3. Hospitality extended to a public official, public employee, and his or her respective household as a social occasion in the form of food and beverages where the provider is present, lodging in the continental United States and Alaska incidental to the social occasion, and tickets to social or sporting events if the hospitality does not extend beyond three consecutive days and is not continuous in nature and the aggregate value of such hospitality in excess of two hundred fifty dollars ($250) within a calendar day is reported to the commission by the provider provided that the reporting requirement contained in this section shall not apply where the expenditures are made to or on behalf of an organization to which a federal income tax deduction is permitted under subparagraph (A) of paragraph (1) of subsection (b) of Section 170 of the Internal Revenue Code of 1986, as amended, or any charitable, education or eleemosynary cause of Section 501 of Title 26 of the U.S. Code, and where the public official or public employee does not receive any direct financial benefit. The reporting shall include the name or names of the recipient or recipients, the value of the entire expenditure, the date or dates of the expenditure, and the type of expenditure.

4. Reasonable transportation, food and beverages where the provider is present, and lodging expenses in the continental United States and Alaska which are provided in conjunction with an educational or informational purpose, together with any hospitality associated therewith; provided, that such hospitality is less than 50 percent of the time spent at such event, and provided further that if the aggregate value of such transportation, lodging, food, beverages, and any hospitality provided to such public employee, public official, and his or her respective household is in excess of two hundred fifty dollars ($250) within a calendar day the total amount expended shall be reported to the commission by the provider. The reporting shall include the name or names of the recipient or recipients, the value of the entire expenditure, the date or dates of the expenditure, and the type of expenditure.

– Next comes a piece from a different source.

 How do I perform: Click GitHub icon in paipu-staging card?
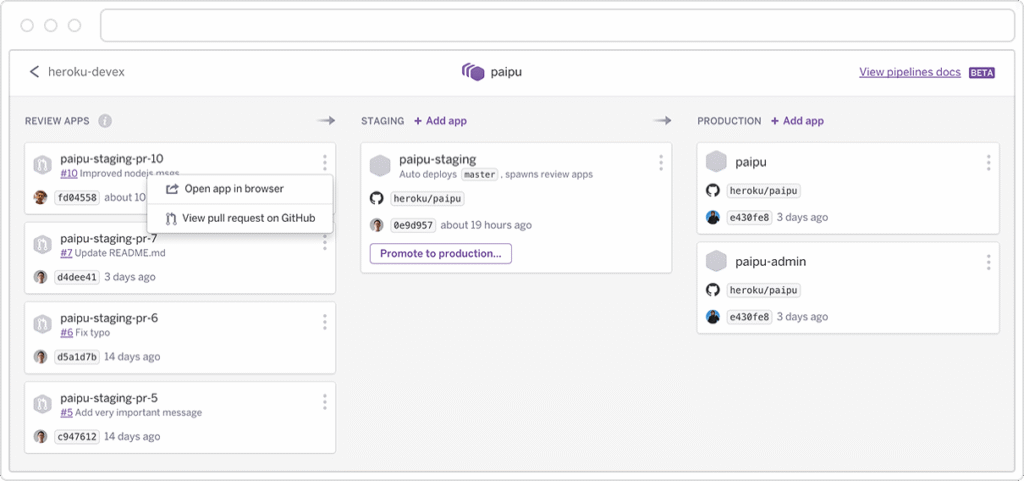[377, 198]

5. Payment of or reimbursement for actual and necessary expenditures for travel and subsistence of a public official or public employee in connection with an economic development research or trade mission, or for attendance at a mission or meeting in which he or she is scheduled to meaningfully participate, or regarding matters related to his or her official duties, and for which attendance no reimbursement is made by the state; provided, that any hospitality in the form of entertainment, recreation, or sporting events shall constitute less than 25% of the time spent in connection with the event. If the aggregate value of any such hospitality extended to the public employee, public official, and his or her respective household is in excess of two hundred fifty dollars ($250) within a calendar day, the total amount expended for that day shall be reported to the commission by the provider. The reporting shall include the name or names of the recipient or recipients, the value of such expenditures, the date or dates of the expenditure, and the type of expenditure.

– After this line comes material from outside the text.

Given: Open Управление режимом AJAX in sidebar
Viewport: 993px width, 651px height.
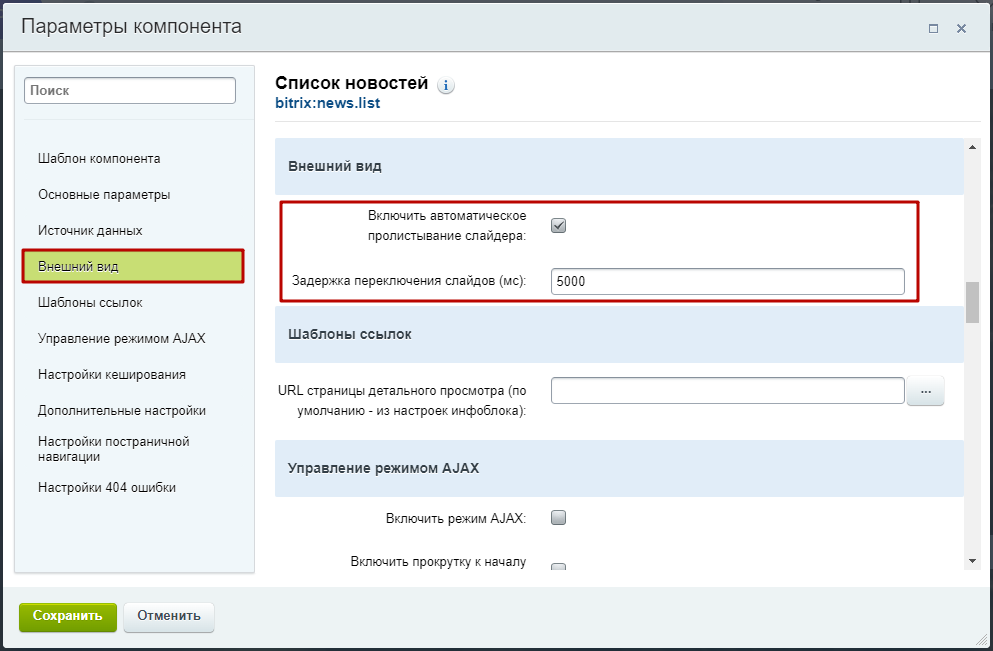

6. Promotional items commonly distributed to the general public and food or beverages of a nominal value.

c. Nothing in this chapter shall be deemed to limit, prohibit, or otherwise require the disclosure of a personal gift made to a public official or public employee from a spouse, intended spouse, dependent, adult child, sibling, parent, grandparent, uncle, aunt, nephews, nieces or cousins of the public official or public employee, except as otherwise provided by law.

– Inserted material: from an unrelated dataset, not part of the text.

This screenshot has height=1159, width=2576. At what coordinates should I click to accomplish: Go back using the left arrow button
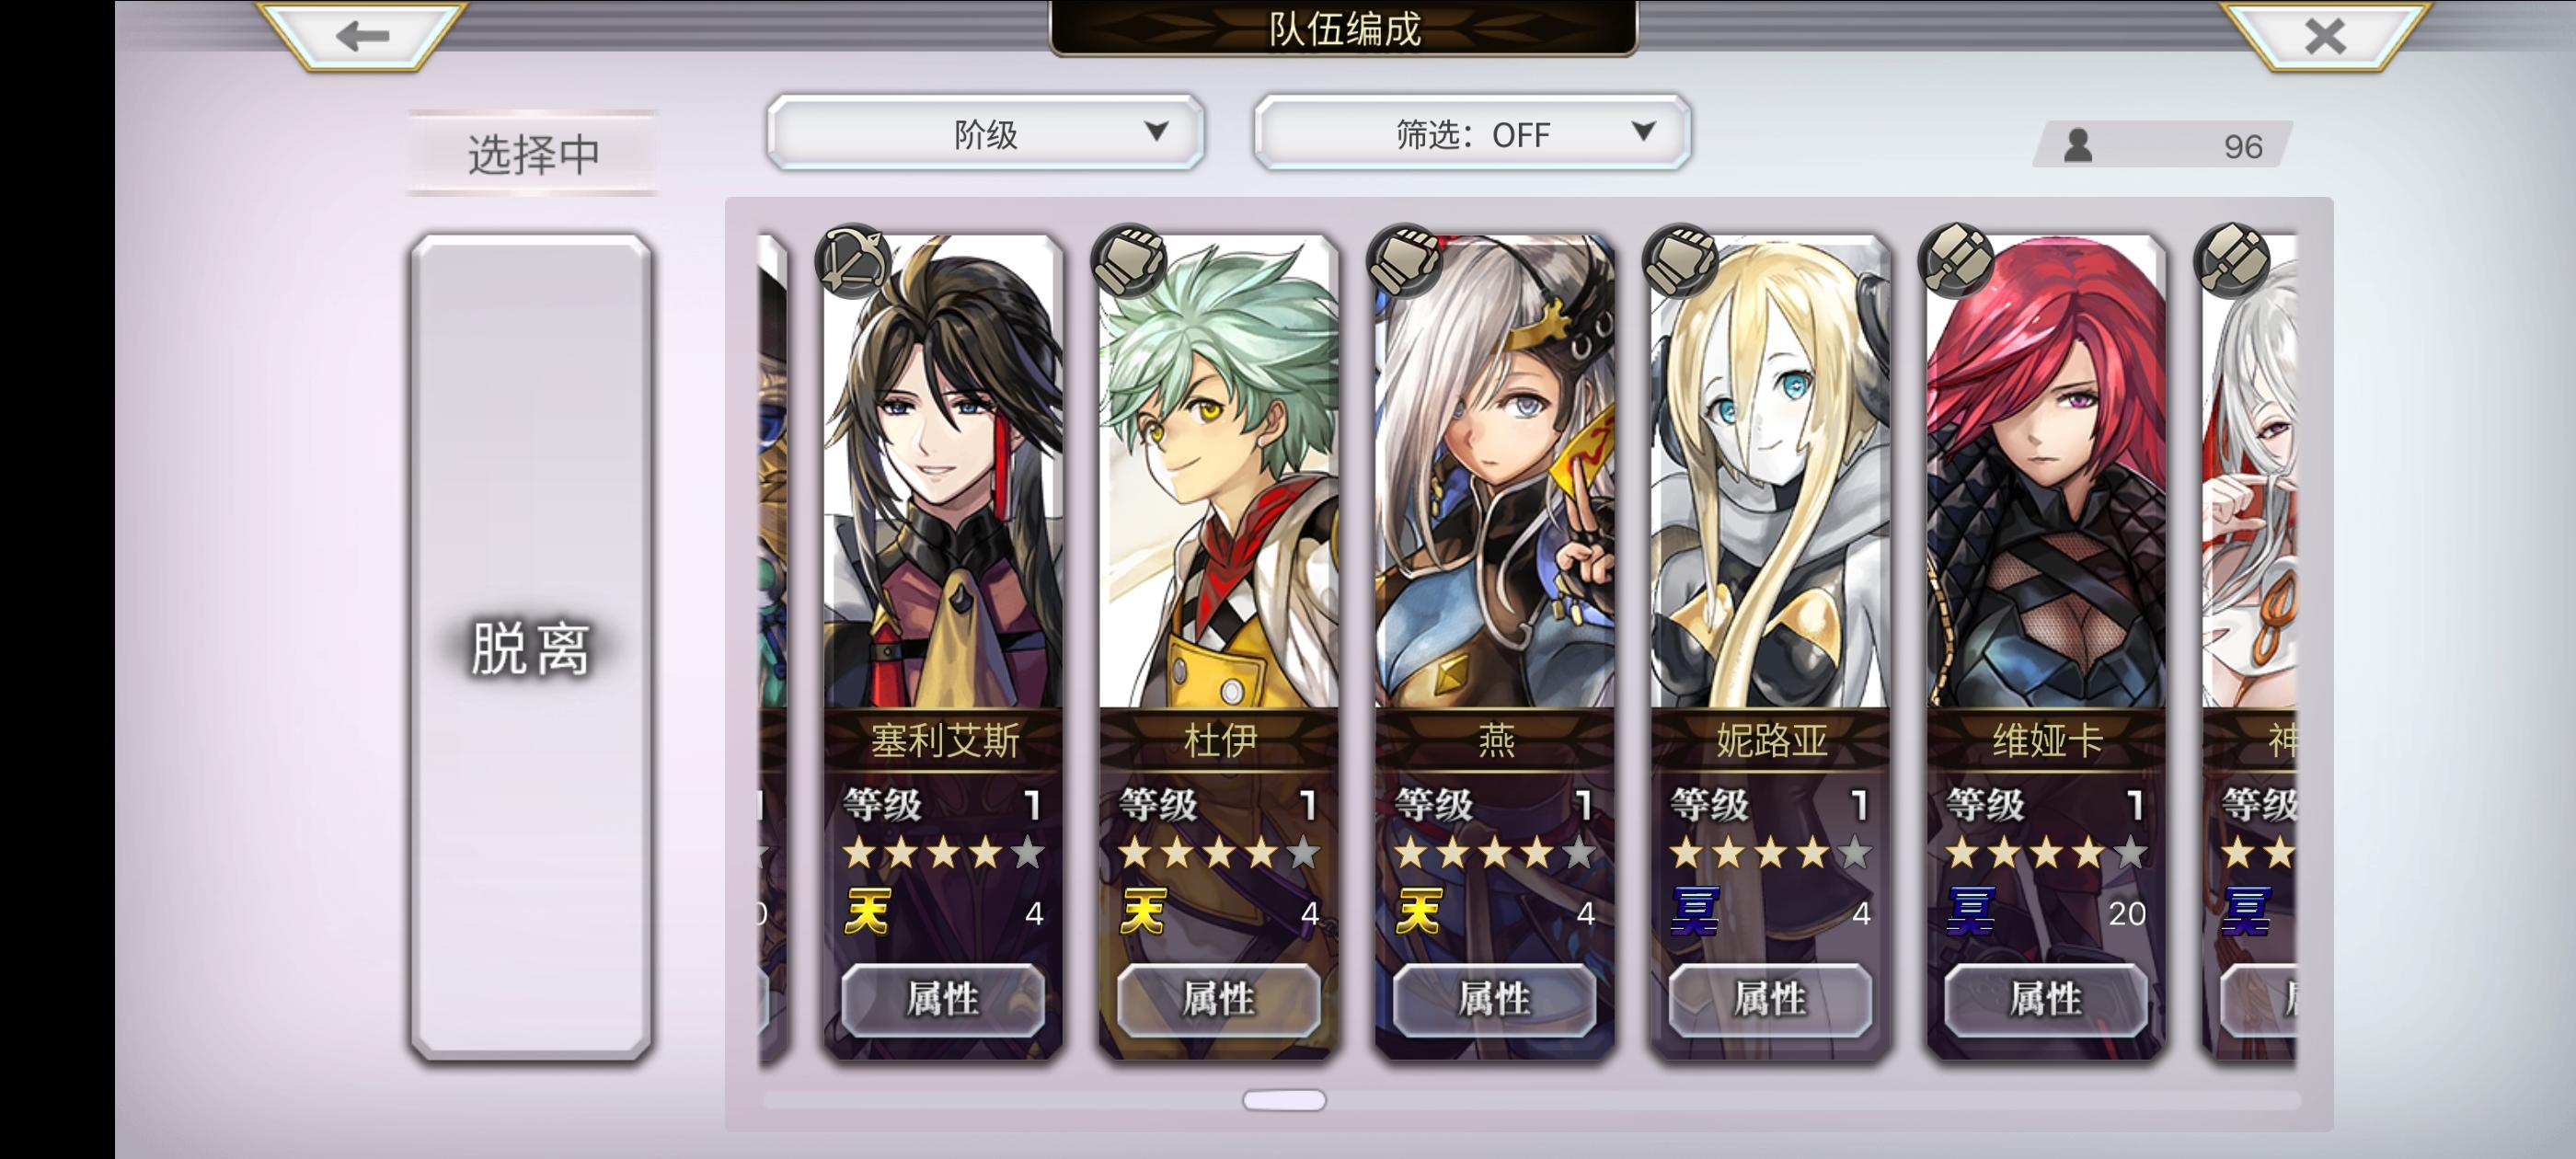362,36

d. Nothing in this chapter shall be deemed to limit, prohibit, or otherwise require the disclosure of gifts through inheritance received by a public employee or public official.

(32) VALUE. The fair market price of a like item if purchased by a private citizen.

(Acts 1973, No. 1056, p. 1699, §2; Acts 1975, No. 130, p. 603, §1; Acts 1979, No. 79-698, p. 1241, §1; Acts 1982, No. 82-429, p. 677, § ; Acts 1986, No. 86-321, p. 475, §1; Acts 1995, No. 95-194, p. 269, §1; Acts 1997, No. 97-651, p. 1217, §1.)